- _CONSIGNA_:
Escribe la continuación del texto sobre la Pachamama en la cultura argentina a partir de su última oración.

- _TEXTO DE ESTUDIO_:

===============

Nada más universal y más particular que el concepto de “tierra”.
La Pachamama atraviesa gran parte de nuestra cultura. Si bien nuestro ser argentino, poroso y abierto, recibe lo foráneo y lo incorpora y hasta por momentos lo toma como propio, se aliena incluso, se desvía; hay tiempos en que se vuelve a los orígenes.
Después de la época de los noventa, volvieron a instalarse con mayor fuerza los rituales andinos de la Pachamama, en algunas poblaciones no directamente relacionadas con el rito ancestral vinculado a la tierra. Al menos, en una retórica discursiva y también ritual, que muchas veces, desde lo citadino, mezcla todo, asimila como en una gran olla de creencias, diferentes culturas.
Así, por ejemplo, se mezcla la corpachada con la caña con ruda. En la corpachada, el pueblo andino ritualiza el gesto de dar de comer a la tierra. La caña con ruda pertenece más a las culturas litoraleñas. La ciudad, junta todo y lo vuelve un masacote, a veces significativo y otras no tanto.
Pero no es esto, a mi juicio, lo importante, sino el hecho de repensar nuestra cultura, por cierto, bastante ecléctica y rica.
Una necesaria resemantización de los símbolos y ritos. Una americanización de nuestra cultura, al decir de Kusch. Y esto se encuentra muy lejos del hecho de vestirnos de gaucho, o de apurar un trago de caña con ruda todos los primeros de agosto.

===============

Datos almacenados:

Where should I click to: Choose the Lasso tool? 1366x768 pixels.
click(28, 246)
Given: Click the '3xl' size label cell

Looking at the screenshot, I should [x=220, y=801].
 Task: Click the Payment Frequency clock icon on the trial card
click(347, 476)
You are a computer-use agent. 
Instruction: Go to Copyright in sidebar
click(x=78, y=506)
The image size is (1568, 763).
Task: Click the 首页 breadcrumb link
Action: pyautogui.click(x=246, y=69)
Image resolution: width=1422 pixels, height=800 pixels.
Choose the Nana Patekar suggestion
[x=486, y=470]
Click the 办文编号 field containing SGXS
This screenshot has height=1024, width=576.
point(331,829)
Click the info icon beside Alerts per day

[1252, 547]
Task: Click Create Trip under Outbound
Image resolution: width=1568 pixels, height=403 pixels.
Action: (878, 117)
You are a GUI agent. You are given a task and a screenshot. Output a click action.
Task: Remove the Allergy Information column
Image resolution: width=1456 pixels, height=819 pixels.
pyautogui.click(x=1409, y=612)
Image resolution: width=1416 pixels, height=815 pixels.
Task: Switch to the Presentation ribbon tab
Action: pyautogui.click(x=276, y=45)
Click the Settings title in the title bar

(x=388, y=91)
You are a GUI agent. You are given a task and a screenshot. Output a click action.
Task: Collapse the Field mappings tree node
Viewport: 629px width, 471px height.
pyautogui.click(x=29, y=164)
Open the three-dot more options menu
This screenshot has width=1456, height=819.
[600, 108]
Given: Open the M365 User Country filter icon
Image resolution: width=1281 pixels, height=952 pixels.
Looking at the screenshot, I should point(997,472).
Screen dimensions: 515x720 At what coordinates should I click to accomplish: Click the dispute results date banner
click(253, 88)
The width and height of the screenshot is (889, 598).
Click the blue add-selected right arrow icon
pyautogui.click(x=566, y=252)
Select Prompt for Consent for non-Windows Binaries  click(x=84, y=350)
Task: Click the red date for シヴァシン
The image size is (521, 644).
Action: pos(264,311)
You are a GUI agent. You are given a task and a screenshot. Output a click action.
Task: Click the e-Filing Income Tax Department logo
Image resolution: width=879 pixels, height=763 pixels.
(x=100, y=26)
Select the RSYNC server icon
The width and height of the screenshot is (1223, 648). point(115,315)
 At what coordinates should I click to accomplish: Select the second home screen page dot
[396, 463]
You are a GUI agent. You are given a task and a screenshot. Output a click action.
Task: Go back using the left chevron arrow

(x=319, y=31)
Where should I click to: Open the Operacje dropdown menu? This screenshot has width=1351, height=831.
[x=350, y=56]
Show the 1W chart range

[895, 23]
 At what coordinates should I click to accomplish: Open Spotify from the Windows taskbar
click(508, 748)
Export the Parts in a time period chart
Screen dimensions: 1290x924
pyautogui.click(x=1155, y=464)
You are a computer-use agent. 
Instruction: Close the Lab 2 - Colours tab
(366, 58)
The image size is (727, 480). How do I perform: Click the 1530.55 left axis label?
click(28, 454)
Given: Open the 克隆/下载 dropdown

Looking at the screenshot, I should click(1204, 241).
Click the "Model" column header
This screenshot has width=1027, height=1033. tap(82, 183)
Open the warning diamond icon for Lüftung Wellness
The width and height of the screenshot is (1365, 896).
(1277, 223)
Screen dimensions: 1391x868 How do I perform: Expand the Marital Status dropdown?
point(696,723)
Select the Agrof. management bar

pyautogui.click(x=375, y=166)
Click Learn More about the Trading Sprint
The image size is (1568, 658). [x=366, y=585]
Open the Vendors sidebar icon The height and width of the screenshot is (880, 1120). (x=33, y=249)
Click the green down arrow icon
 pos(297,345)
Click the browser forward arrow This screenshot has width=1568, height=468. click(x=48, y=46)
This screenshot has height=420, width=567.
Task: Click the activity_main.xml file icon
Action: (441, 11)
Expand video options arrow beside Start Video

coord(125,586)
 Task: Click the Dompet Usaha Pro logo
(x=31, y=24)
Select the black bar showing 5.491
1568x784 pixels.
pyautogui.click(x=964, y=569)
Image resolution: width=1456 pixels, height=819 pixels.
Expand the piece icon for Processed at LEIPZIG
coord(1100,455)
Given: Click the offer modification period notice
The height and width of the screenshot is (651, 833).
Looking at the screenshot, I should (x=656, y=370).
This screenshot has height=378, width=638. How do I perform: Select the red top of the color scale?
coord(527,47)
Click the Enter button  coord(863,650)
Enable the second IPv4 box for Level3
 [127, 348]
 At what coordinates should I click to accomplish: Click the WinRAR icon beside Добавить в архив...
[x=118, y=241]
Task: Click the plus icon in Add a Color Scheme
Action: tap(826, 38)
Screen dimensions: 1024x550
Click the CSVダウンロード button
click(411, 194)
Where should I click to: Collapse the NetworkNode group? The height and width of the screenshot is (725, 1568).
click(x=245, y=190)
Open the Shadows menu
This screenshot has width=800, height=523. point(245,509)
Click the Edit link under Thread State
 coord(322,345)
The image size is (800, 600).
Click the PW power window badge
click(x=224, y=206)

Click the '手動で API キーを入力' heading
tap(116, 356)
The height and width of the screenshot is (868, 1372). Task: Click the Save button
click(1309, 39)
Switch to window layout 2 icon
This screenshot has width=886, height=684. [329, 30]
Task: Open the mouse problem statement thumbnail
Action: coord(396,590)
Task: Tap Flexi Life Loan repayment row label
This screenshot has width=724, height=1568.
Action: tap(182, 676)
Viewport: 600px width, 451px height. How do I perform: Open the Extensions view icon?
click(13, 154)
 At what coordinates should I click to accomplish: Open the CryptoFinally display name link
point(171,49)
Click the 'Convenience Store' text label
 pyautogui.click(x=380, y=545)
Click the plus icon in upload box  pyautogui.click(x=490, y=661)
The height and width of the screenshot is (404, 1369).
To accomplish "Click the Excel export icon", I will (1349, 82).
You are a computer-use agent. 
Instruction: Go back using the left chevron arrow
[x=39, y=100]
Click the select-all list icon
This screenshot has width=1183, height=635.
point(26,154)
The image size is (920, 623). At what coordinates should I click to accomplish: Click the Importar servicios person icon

===============

- _RESPUESTA_:
Hoy, más que nunca, volver a repensar nuestra relación con la tierra se vuelve fundamental. El daño ecológico es grave. Esta gravedad atraviesa todos los estamentos: la salud, la cultura, la política, la educación, etc. La tierra, está enferma y la causa de su enfermedad, hemos sido nosotros, la humanidad. En este sentido, el camino hacia una ética ecológica es fundamental. Leonardo Boff, teólogo y crítico brasileño, lo ha dicho infinidad de veces, inclusive aquí, en este mismo diario que el lector tiene bajo sus ojos o frente a su pantalla: “La ética de la sociedad dominante hoy es utilitarista y antropocéntrica. Considera al conjunto de los seres como algo al servicio del ser humano, que puede disponer de ellos a su antojo atendiendo a sus deseos y preferencias. Cree que el ser humano, hombre y mujer, es la corona del proceso evolutivo y el centro del universo. Lo ético sería desarrollar un sentido del límite de los deseos humanos por cuanto éstos conducen fácilmente a procurar la ventaja individual a costa de la explotación de clases, sometimiento de pueblos y opresión de sexos. El ser humano es también, y principalmente, un ser de comunicación y de responsabilidad. Entonces lo ético sería también potenciar la solidaridad generacional en el sentido de respetar el futuro de los que aún no han nacido. Y, finalmente, ético sería reconocer el carácter de autonomía relativa de los demás seres; ellos también tienen derecho a continuar existiendo y a coexistir con nosotros y con otros seres, puesto que han existido antes que nosotros y, durante millones de años, sin nosotros.”
No hay que ser muy inteligente para darse cuenta que el cambio climático, los incendios forestales en todo el planeta, las inundaciones, la sequía, etc. tienen su origen en la intervención humana.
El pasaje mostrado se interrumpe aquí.